Paddleton the movie (now streaming on Netflix) is a story of routine. Michael (Mark Duplass) and Andy (Ray Romano) work on puzzles, eat frozen pizza, watch kung fu movies, and play Paddleton every day. They dress like men who are always waiting for a call to go paint a house. They barely know how to communicate with each other, and are utterly hopeless communicating with anyone else.

The film’s inciting incident is somewhat typical; the opening scene shows a doctor diagnosing Michael with terminal cancer. He reacts to the news with a quiet, resigned stare, leaving Andy to awkwardly ramble to the doctor. There is the option to fight it, but Michael immediately decides it would be too painful to suffer through. He chooses to take doctor-prescribed pills to peacefully kill himself. The key struggle of the film isn’t a cancer patient battling his diagnosis, it’s about how this news affects the lives and routines of two codependent friends.

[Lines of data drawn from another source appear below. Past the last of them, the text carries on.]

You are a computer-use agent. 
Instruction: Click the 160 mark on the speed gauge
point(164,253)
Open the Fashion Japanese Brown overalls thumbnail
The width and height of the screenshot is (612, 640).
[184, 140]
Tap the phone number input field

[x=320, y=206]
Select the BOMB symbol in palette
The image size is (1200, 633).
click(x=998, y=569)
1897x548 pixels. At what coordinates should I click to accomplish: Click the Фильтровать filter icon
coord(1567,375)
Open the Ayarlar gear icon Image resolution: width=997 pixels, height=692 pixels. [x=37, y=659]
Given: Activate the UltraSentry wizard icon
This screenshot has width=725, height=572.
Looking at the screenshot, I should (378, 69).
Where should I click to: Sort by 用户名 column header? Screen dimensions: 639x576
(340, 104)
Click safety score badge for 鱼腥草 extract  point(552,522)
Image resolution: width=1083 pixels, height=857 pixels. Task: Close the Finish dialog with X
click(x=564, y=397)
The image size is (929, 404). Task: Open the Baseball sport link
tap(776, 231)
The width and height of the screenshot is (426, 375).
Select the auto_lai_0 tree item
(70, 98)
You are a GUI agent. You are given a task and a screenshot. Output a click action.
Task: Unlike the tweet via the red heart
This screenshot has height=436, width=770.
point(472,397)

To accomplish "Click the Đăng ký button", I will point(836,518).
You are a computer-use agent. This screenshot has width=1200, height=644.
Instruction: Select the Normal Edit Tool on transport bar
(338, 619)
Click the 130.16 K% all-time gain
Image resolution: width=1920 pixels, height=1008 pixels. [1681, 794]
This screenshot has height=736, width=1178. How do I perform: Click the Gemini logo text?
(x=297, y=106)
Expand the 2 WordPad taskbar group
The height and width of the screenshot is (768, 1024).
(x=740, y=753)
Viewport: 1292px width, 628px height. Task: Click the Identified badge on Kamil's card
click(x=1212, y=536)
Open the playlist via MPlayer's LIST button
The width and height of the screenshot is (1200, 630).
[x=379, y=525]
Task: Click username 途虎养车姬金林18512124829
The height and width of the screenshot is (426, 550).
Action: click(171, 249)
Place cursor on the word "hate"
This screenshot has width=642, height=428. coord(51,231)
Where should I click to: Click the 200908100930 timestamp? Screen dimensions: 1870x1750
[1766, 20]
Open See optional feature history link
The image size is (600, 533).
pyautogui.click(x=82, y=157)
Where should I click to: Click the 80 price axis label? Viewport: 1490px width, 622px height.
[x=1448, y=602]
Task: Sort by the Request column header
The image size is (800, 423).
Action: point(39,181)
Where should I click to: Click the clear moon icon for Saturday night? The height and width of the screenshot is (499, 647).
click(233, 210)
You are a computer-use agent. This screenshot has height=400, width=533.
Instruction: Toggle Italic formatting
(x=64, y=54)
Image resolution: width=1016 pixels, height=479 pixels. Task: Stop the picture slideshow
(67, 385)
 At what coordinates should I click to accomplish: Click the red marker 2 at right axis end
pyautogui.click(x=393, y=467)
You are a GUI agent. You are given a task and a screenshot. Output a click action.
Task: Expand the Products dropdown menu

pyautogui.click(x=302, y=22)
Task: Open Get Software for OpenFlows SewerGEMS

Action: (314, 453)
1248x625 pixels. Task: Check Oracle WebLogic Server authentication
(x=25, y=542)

Even with the grim premise, Paddleton maintains a light-hearted and sincere tone throughout it’s 85 minute runtime. The improv dialogue comforts, but doesn’t crackle. There aren’t epic montages or grand gestures, but moments of tenderness are found in these daily routines. Director Alex Lehmann constantly keeps his sets well-lit. He doesn’t give his characters any dark room to brood about their circumstances.

Image Courtesy of Netflix

Michael and Andy travel out of town to find the pharmacy that carries the pills. The road trip isn’t very long, but it’s enough to drastically alter their schedule and take them out of their comfort zones. Andy is still processing his friend’s diagnosis and succumbing to his anxieties. He brings his dark-colored beanie everywhere as a security blanket, even using it as a shell to withdraw into. Andy’s curmudgeonly, prideful personality is a gold mine for awkward comedy. Romano, not known as an indie actor, delivers a natural, honest performance that pairs well with the understated style of Duplass.

Lehmann’s portrayal of an intimate, platonic male friendship is refreshingly original because it’s understated. The crisis of this friendship is more visceral because it’s not overdramatized. There is no desire to reinvent the wheel. The film’s lack of ambition is reflected in its characters. Paddleton shows that passion and beauty can still exist without ambition.

Paddleton
Credit: Netflix

The film could have benefited with a deeper dive into a few topics, especially behind Michael’s immediate decision after his diagnosis. Too many conversations, including a tongue-in-cheek talk about the afterlife, felt cut short. Lehmann wisely made sure not to turn the movie into The Bucket List, but it seemed one more short adventure away from being complete.

As a film with a small budget, Netflix is the best medium for it to be seen by as many eyeballs as possible. Finding a quiet, evocative movie like Paddleton is like finding a needle in a haystack. The haystack just happens to be growing at an exponential rate. The title makes sense when Michael and Andy are giddily jumping around an old barrel at the beginning, but it also makes sense by how the game evolves at the end.